In the past, Carron produced many of his works locally in the craft workshops of Martigny. By contrast, Rhapsodie, das warme Unwetter aus Acryl und Blut was made of foam rubber, fibreglass and synthetic resin in Basel, and this time, the church windows on which the work is based are located not in Switzerland but in Brussels. The classically Italian moped in the Ciao pieces is also barely reconcilable with the predominantly local narrative running through Carron’s previous works. Now, rather than focusing on the architectural and sculptural language of the Canton of Wallis, his attention has shifted to the flows of people and goods that extend across the Alpine passes between northern and southern Europe.
In solo exhibitions at 303 Gallery in New York and David Kordansky in Los Angeles last year, Carron refined the formal vocabulary that he is showing in Venice as a homogeneous installation of four groups of works.
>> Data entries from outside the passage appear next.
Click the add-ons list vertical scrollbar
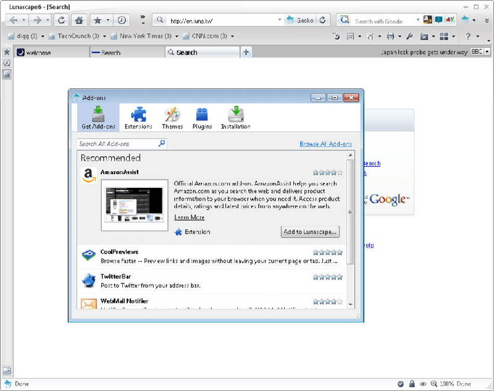The width and height of the screenshot is (494, 391). pos(350,211)
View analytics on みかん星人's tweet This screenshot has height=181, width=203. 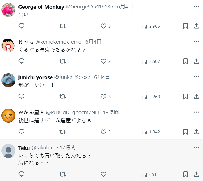tap(151, 132)
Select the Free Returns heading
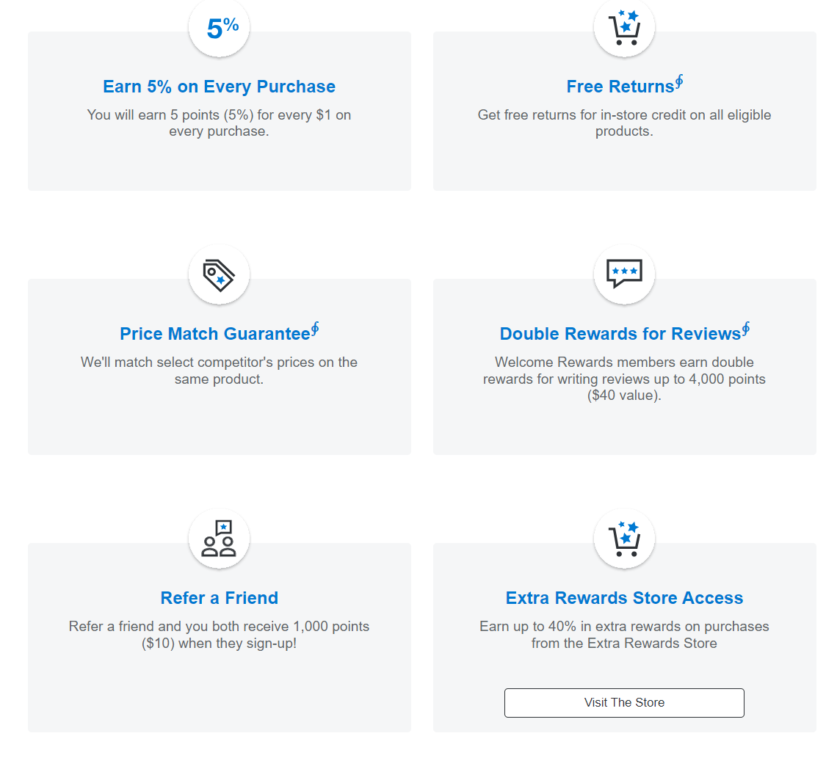The height and width of the screenshot is (758, 826). (620, 87)
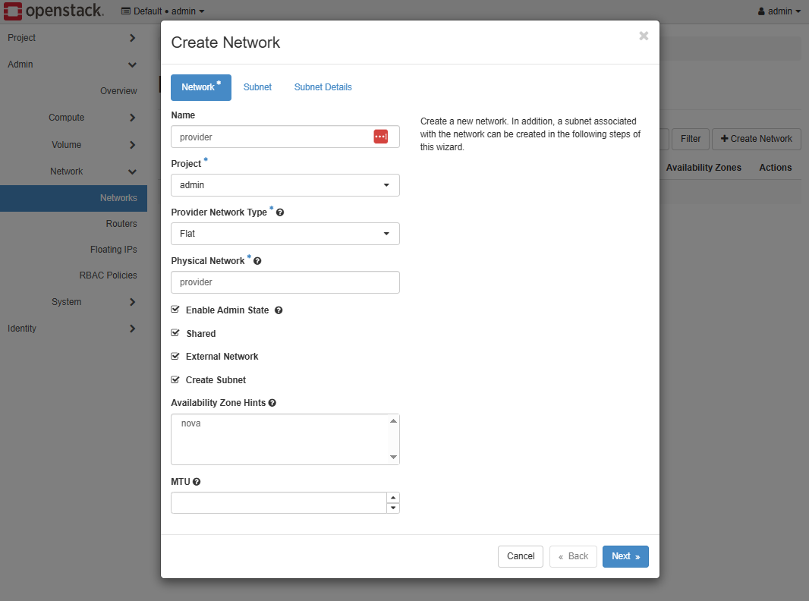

The former show featured variations on the snake theme, including He we you they I, You they I you he (both 2012), and the latter featured a long row of battered instruments (including Lychee cheating tingly Lychee and Burlesque esquire, both 2012). In conversation, Carron asks if the concept of the ‘blue banana’ is well known – a term used to describe the band of densely populated zones that stretches from northern Italy across Switzerland to the north west of England. Seen from space, this curved corridor, which also includes the Ruhr Valley and the Benelux states, appears as a bright and coolly radiant whole. Carron sees this zone of elevated productivity as an expanded field of activity: it would be in his interest if Switzerland were to play a slightly more prominent role on the world stage, he states ironically, recalling Nicolas Sarkozy’s infamous Discours de Dakar speech of 2007, during which the French president claimed that ‘the African man’ had not yet sufficiently entered history. Surely the same could also be said of ‘the Swiss man’, Carron muses. Naturally, this would require the frontiers of time and space to become rather more permeable: for Carron’s sculptural oeuvre, this polemical view of history goes hand in hand with a license ‘to appropriate everything that has become history’.
Ultimately, Carron’s refraining from any new work for Venice focuses attention on the pavilion itself – built in the 1950s by Bruno Giacometti (brother of Alberto) – in its international context. For Carron, the building’s architecture and Europe’s urbanized core become homogeneous spaces that derive rhythm from the artefacts found within them. In this spirit, his wrought-iron snake not only invites visitors to stroll through, but also guides them out again, swinging its delicate line over the tall wall and into the Giardini. From outside, the attentive visitor can see a second snake’s head, with a mischievous grin on its face. Time for a cigarette.